Professor wins top political science prize for paper

Thomas Pepinsky, assistant professor of government, won the American Political Science Association's (APSA) 2010 Franklin L. Burdette/Pi Sigma Alpha Award, given for the best paper presented at the association's annual meeting the previous year. "Testing Islam's Political Advantage: Evidence from Indonesia" (co-authored with Saiful Mujani of Syarif Hidayatullah State Islamic University and William Liddle of Ohio State University) shared the prize with another paper.

The citation for the paper said the authors "... shed important new light on how voters react to Islamic parties. By using a carefully constructed survey experiment, they convincingly demonstrate that Indonesian voters are more inclined to support parties based on their economic platforms rather than their religious ideology. They also show, however, that when little information is available, voters may regard a party's Islamic identity as a proxy for the economic policies it is likely to pursue. This conclusion should invigorate the conversation on the political appeals of Islam in a comparative context, while the impressive survey data collection on which it rests ought to inspire emulation."

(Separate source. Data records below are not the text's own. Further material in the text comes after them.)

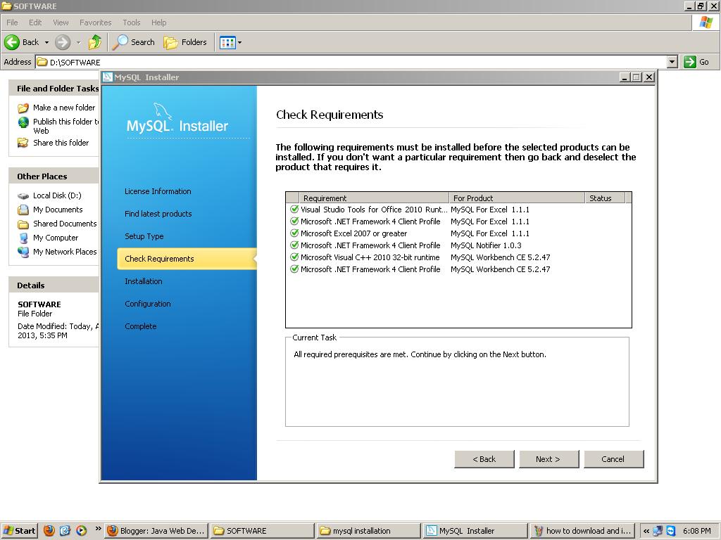Screen dimensions: 721x540
Task: Click the Cancel button
Action: [613, 458]
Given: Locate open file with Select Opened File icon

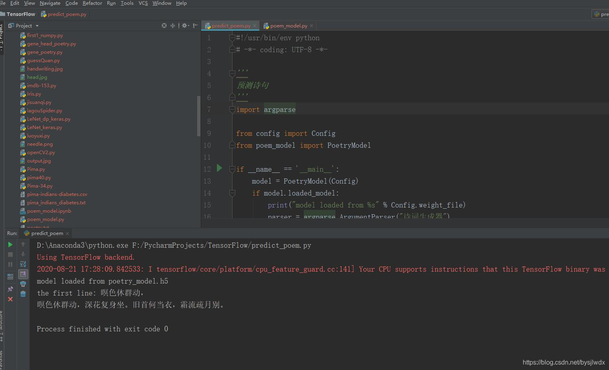Looking at the screenshot, I should [x=164, y=25].

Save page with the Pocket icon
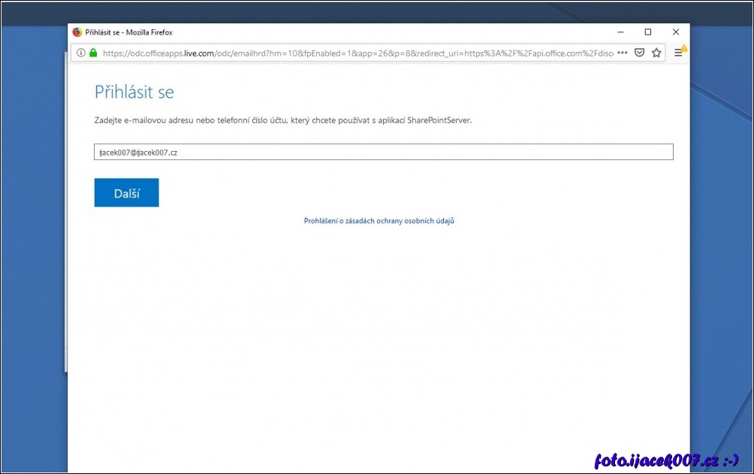(639, 53)
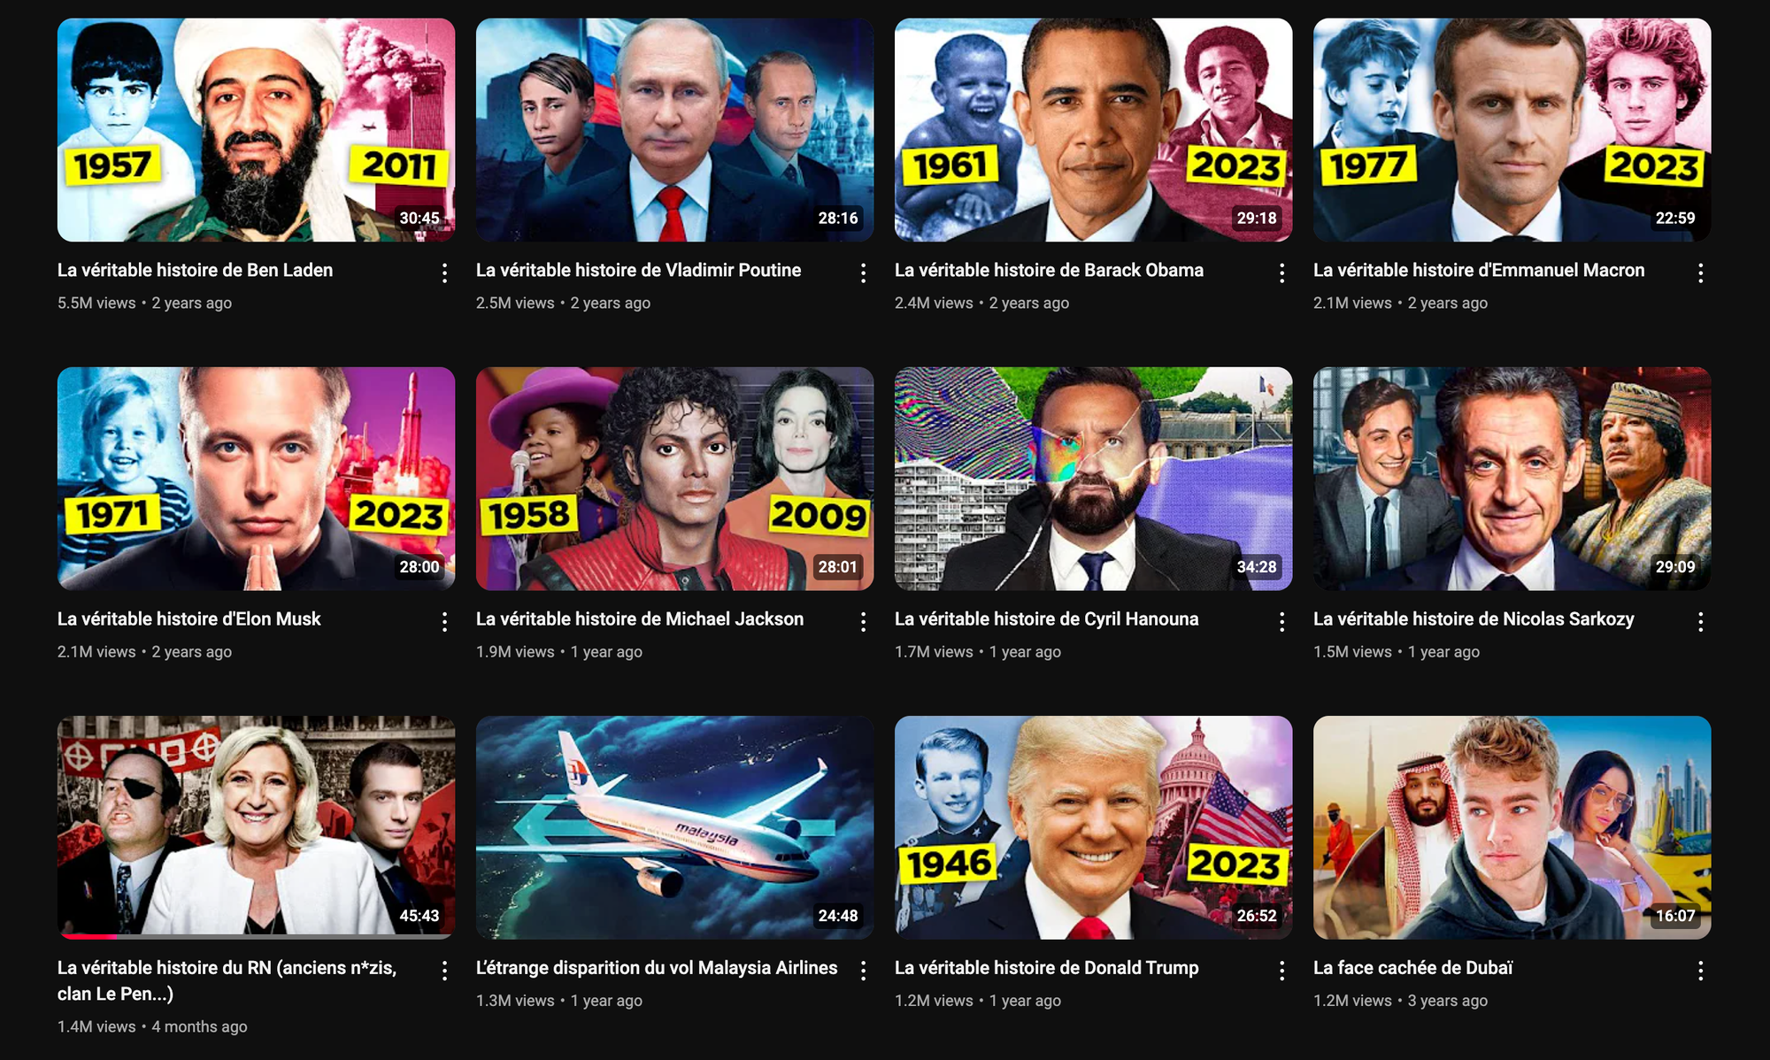Image resolution: width=1770 pixels, height=1060 pixels.
Task: Open options menu for Ben Laden video
Action: (444, 273)
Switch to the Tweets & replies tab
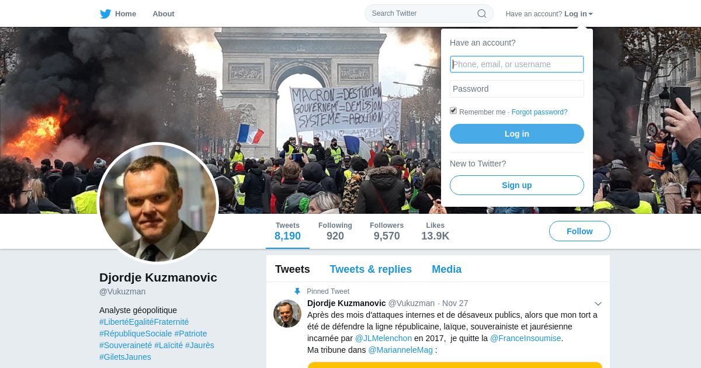Image resolution: width=701 pixels, height=368 pixels. (370, 269)
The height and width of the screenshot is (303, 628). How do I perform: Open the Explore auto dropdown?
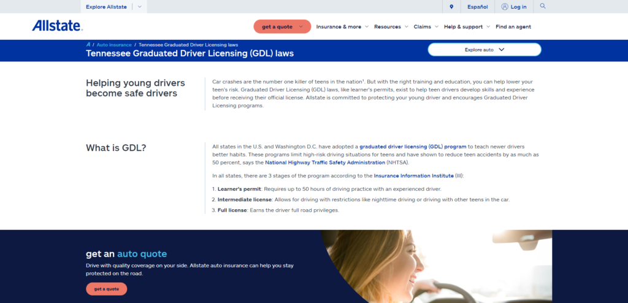click(484, 50)
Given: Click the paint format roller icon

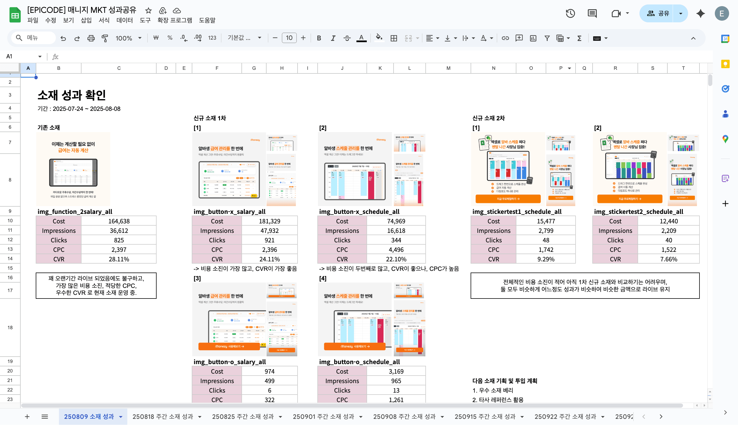Looking at the screenshot, I should [x=105, y=38].
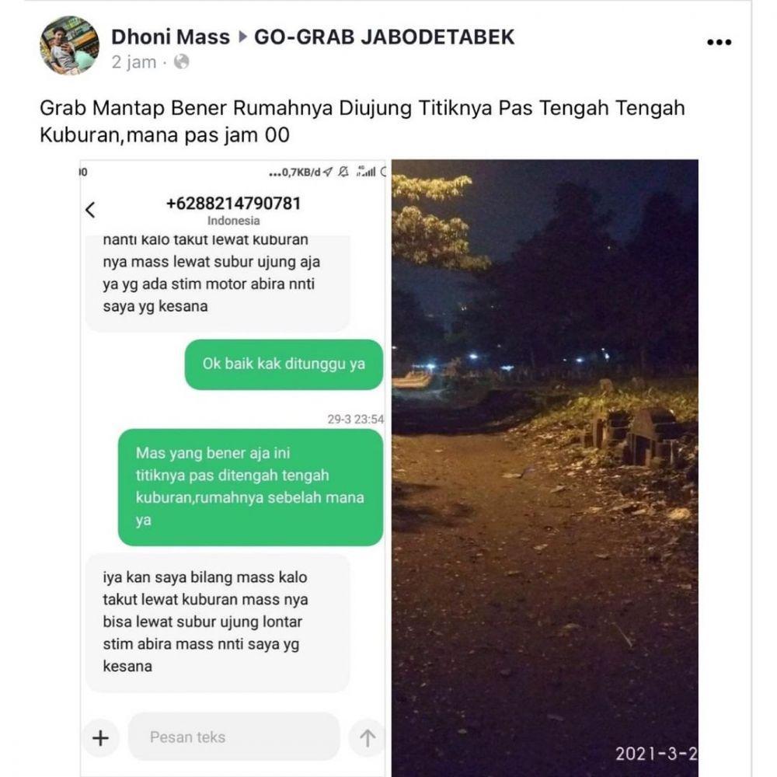Tap the muted bell status icon
Viewport: 777px width, 777px height.
pyautogui.click(x=343, y=172)
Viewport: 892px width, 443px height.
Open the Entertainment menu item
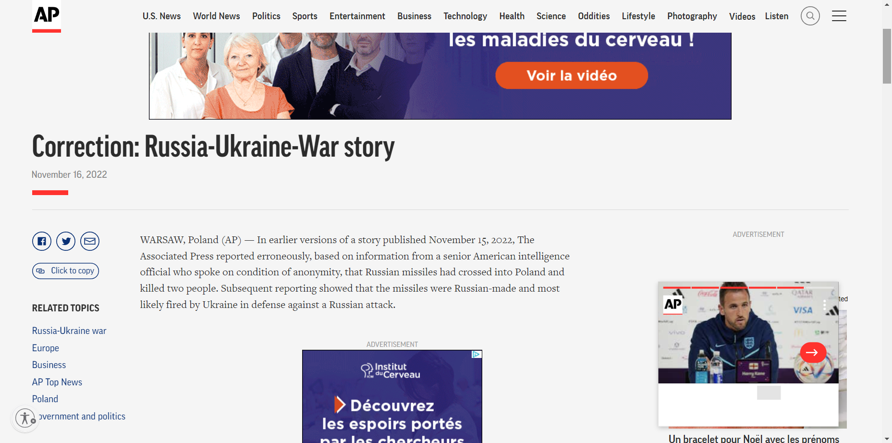357,16
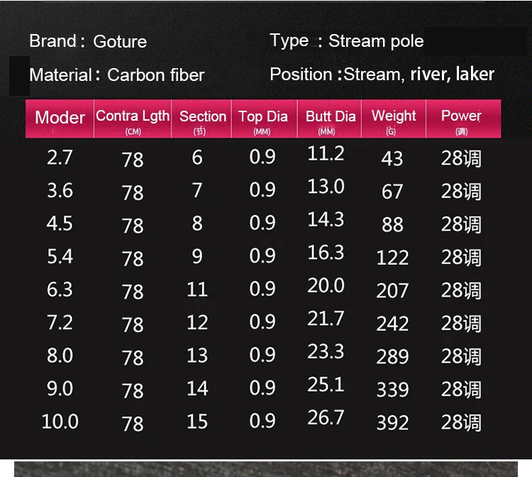Click the Power column header
Image resolution: width=532 pixels, height=477 pixels.
pos(463,119)
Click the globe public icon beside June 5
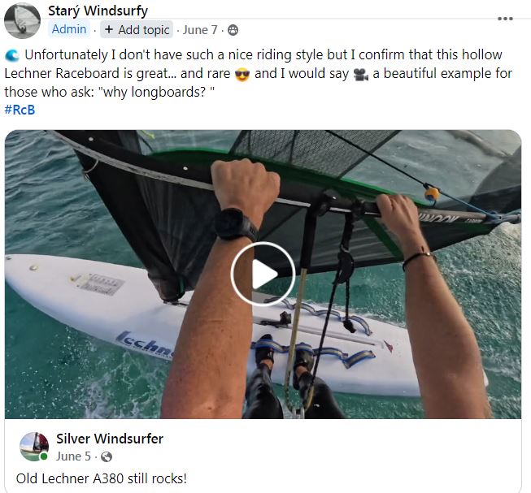 coord(107,456)
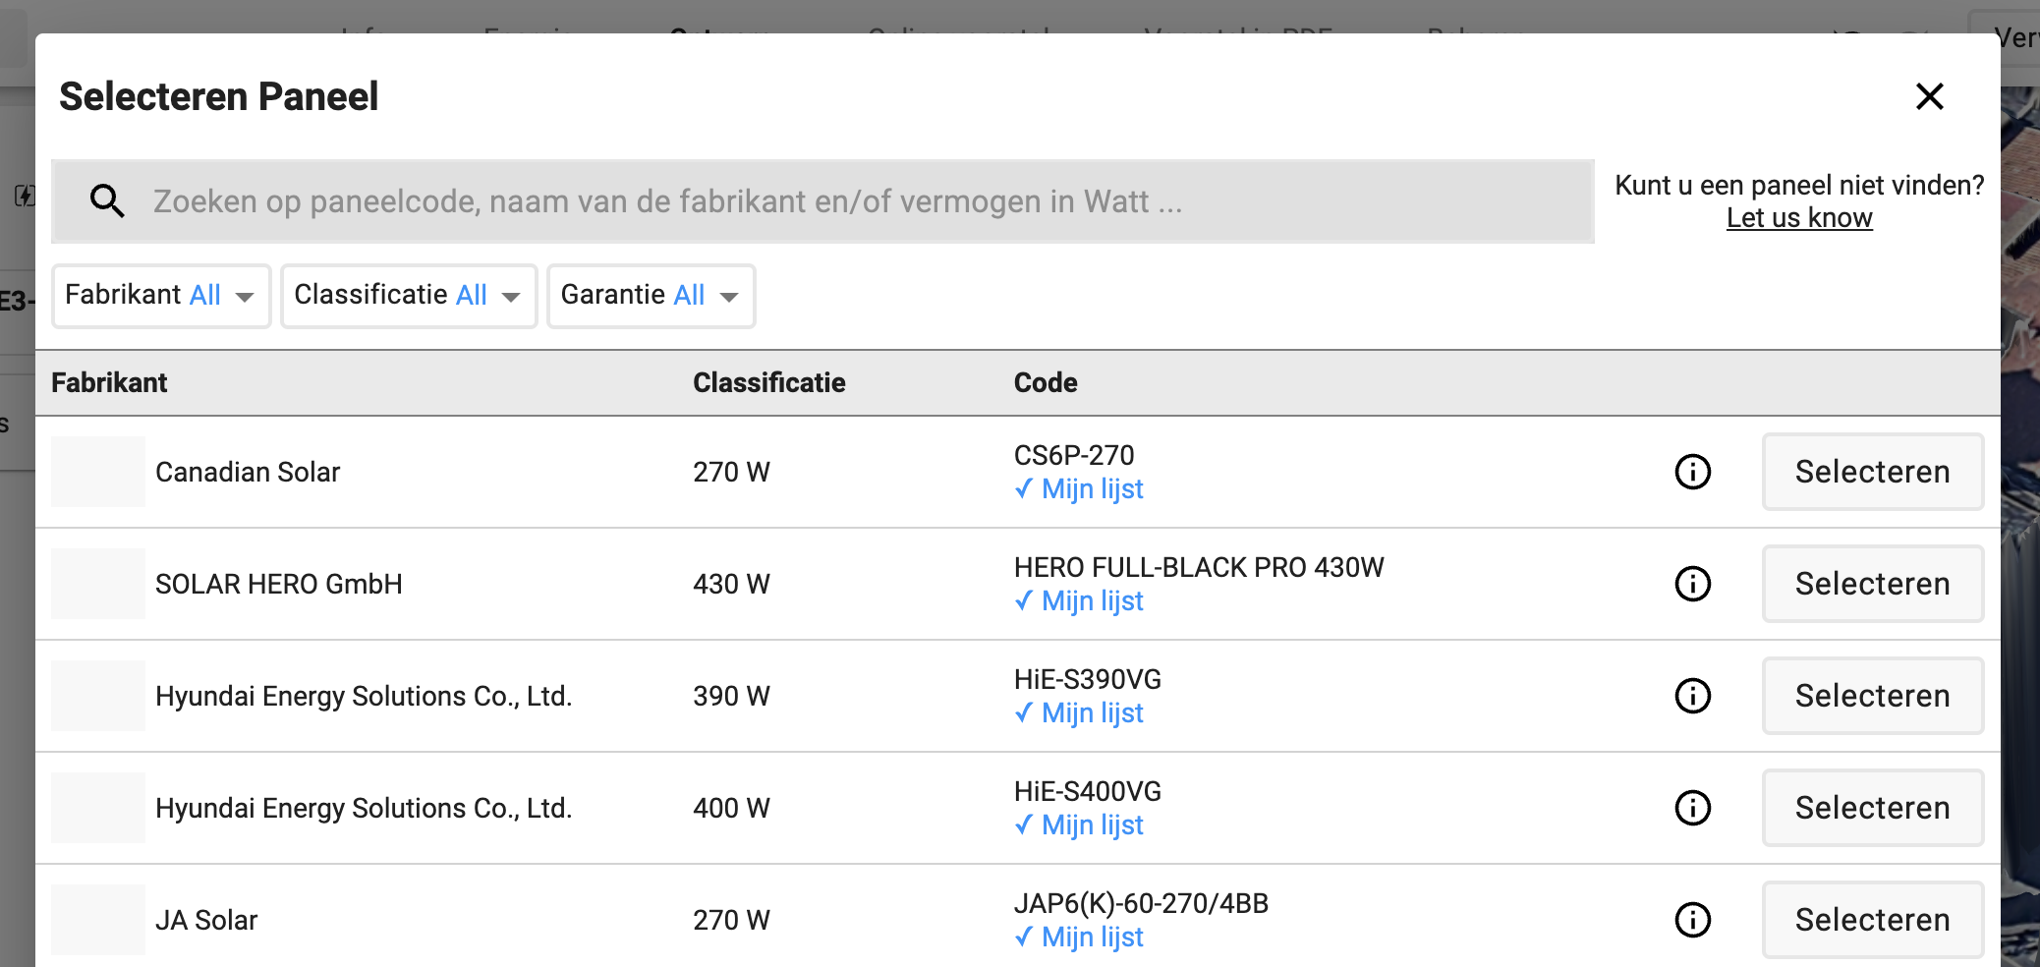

Pepinsky is a faculty affiliate of the Southeast Asia Program, executive director of the International Political Economy program at Cornell, and associate director of the Cornell Modern Indonesia Project. His research includes international finance, authoritarianism and regime change, and the modern political economy of Southeast Asia.

The award will be presented Sept. 2 at the 2010 APSA annual meeting in Washington, D.C.